Statewide conditions

Great Blue Heron amongst last year’s dry cattails.

Great Blue Heron in Skagit Valley. Photo by: Brent M.,

Updated May 12, 2022

As the state's lead agency for water supplies, we pay close attention to multiple data sources and monitor them closely. The Office of the Washington State Climatologist serves as a credible and expert source of climate and weather information for the state. Their monthly newsletter reviews the previous month’s data and provides an outlook for the coming weeks.

April summary

Statewide, April 2022 was the third coldest April on record in Washington, and the coldest recorded in Walla Walla, Ritzville, Wenatchee, and Ephrata. Most of the state received above-normal precipitation. Averaged statewide, April was the 10th wettest, with April 3 the wettest April day on record.

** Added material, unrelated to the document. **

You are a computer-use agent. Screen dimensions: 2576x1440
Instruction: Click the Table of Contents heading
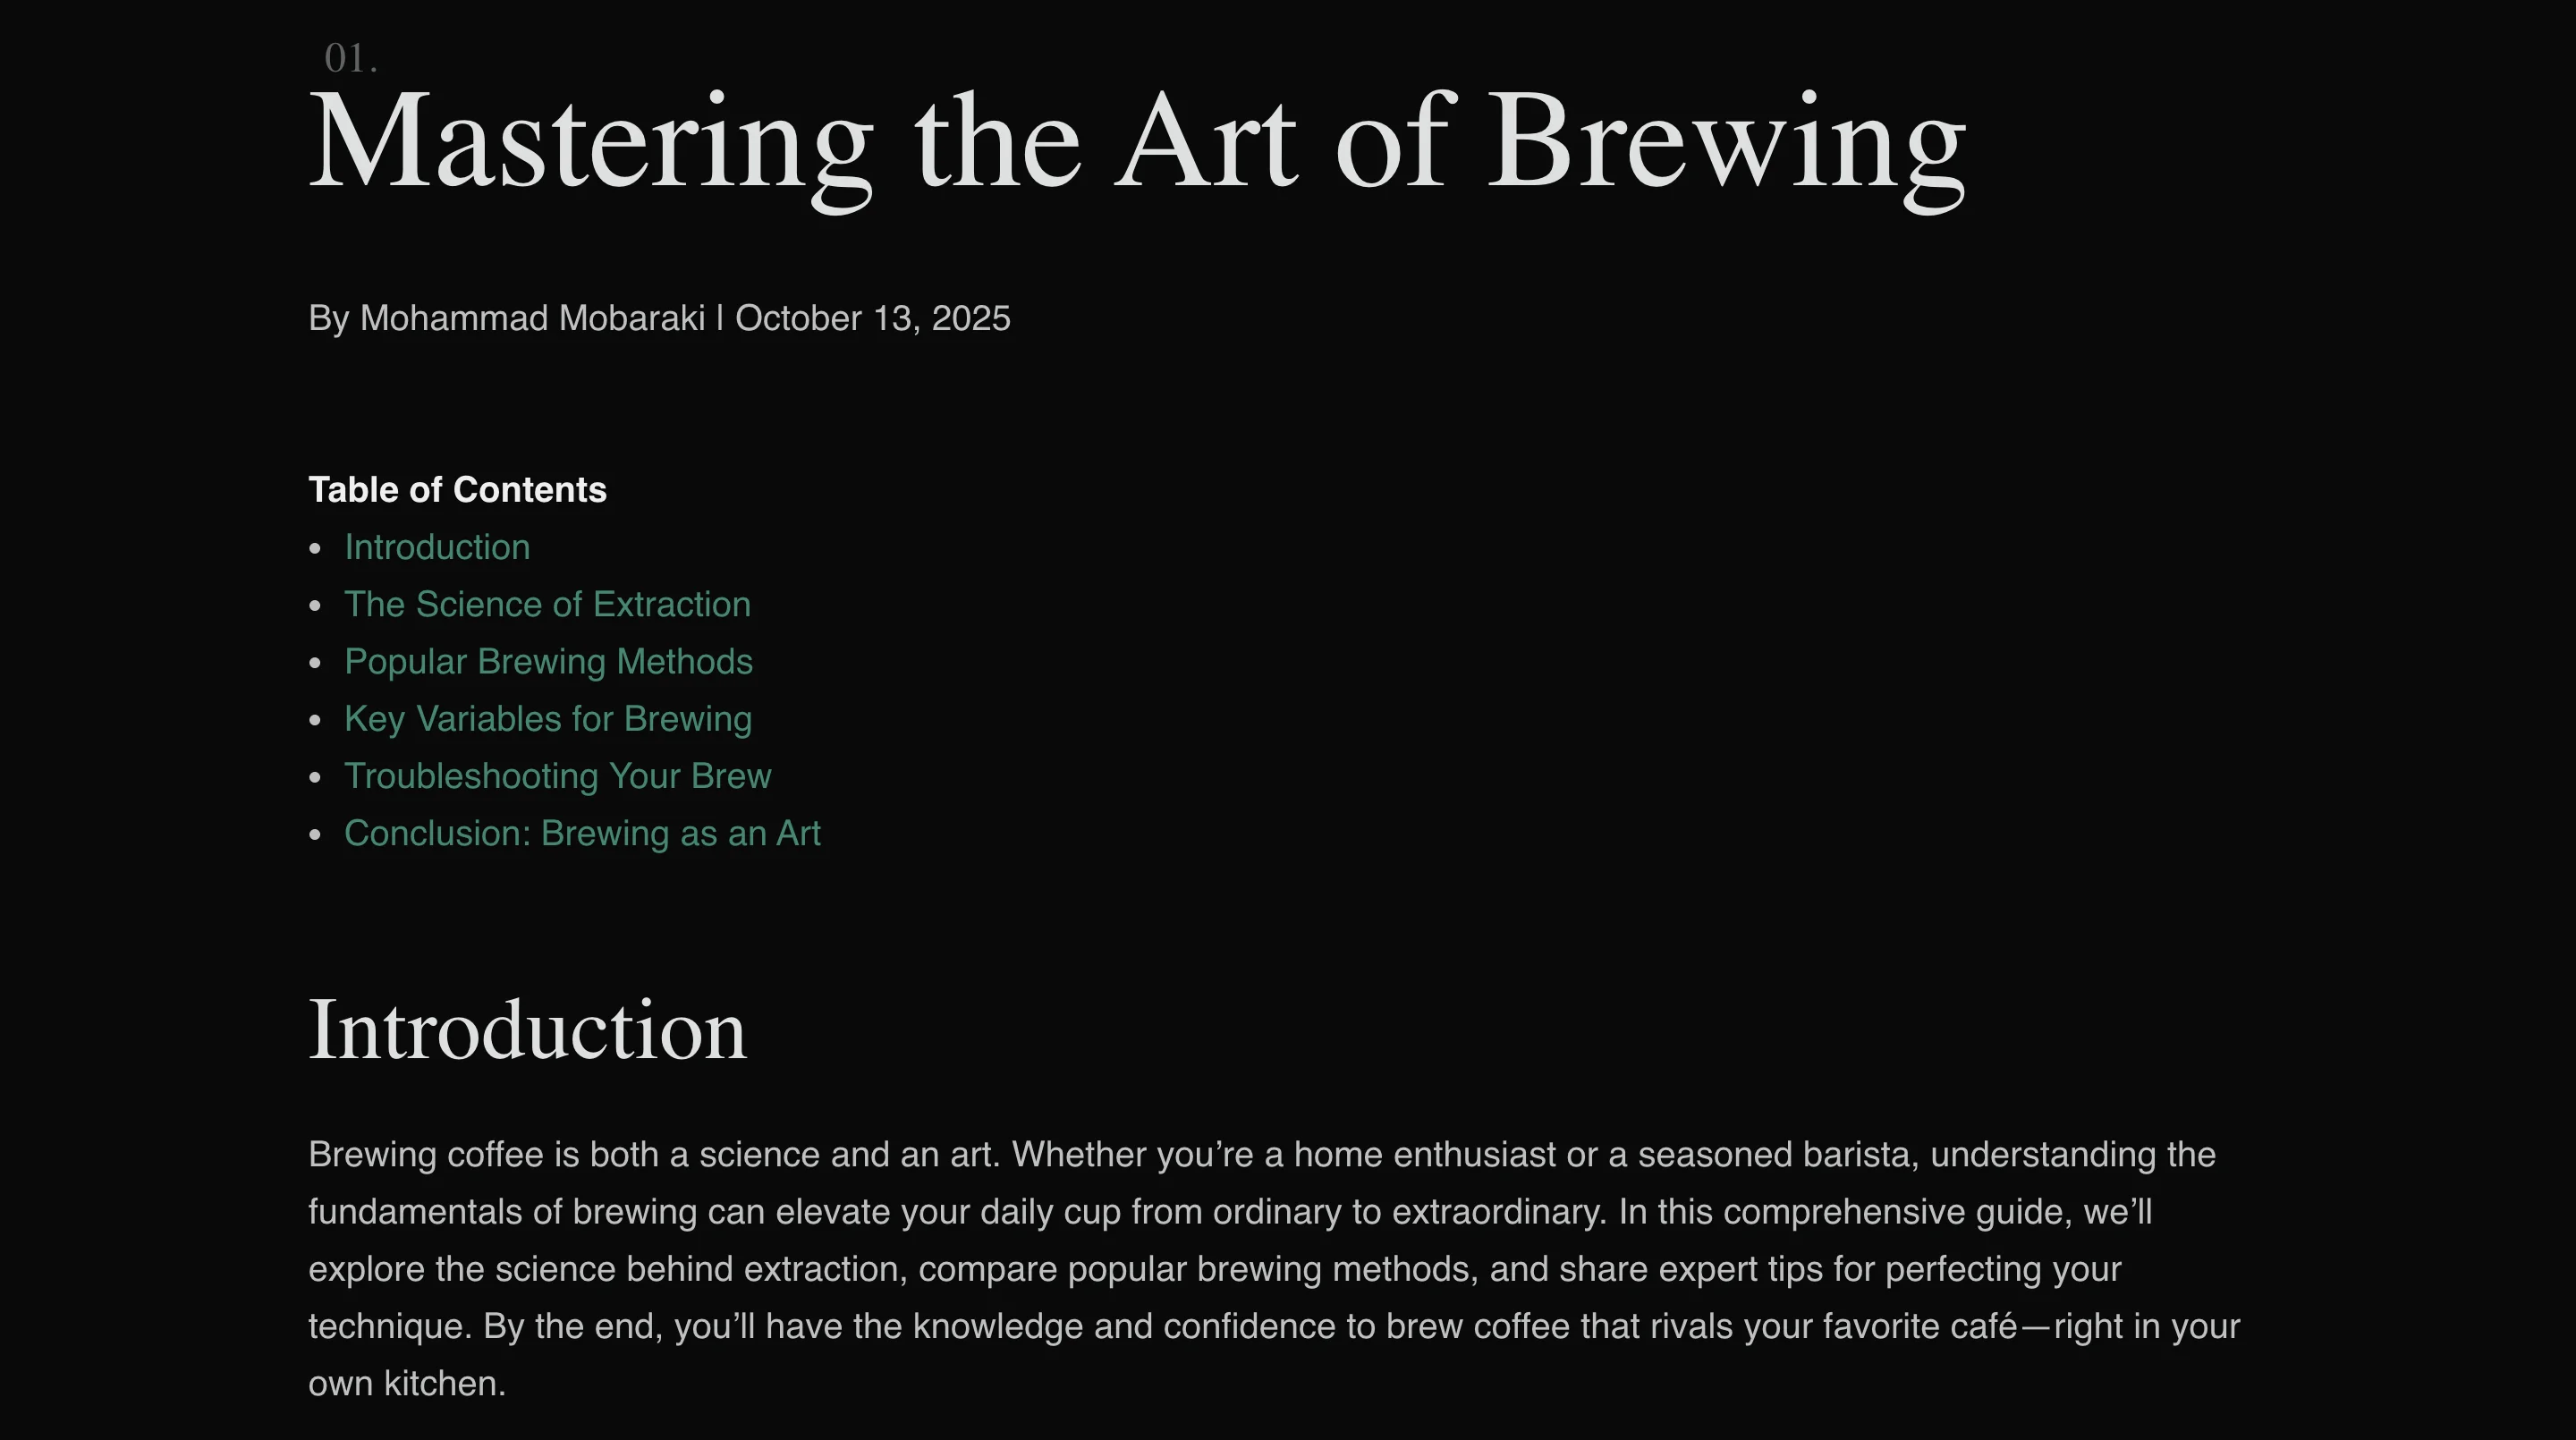457,490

The coupled cold and wet weather resulted in surprising gains in snow water equivalent at higher elevations throughout the state. As of May 2, basin averages ranged from 96% of normal in the Lower Yakima to 134% of normal in Central Puget Sound. The U.S. Bureau of Reclamation is now forecasting a full April-September water supply for the Yakima junior irrigators. The U.S. Drought Monitor has upgraded drought designations for portions of eastern Washington, but long-term precipitation deficits from the past one to two years persist.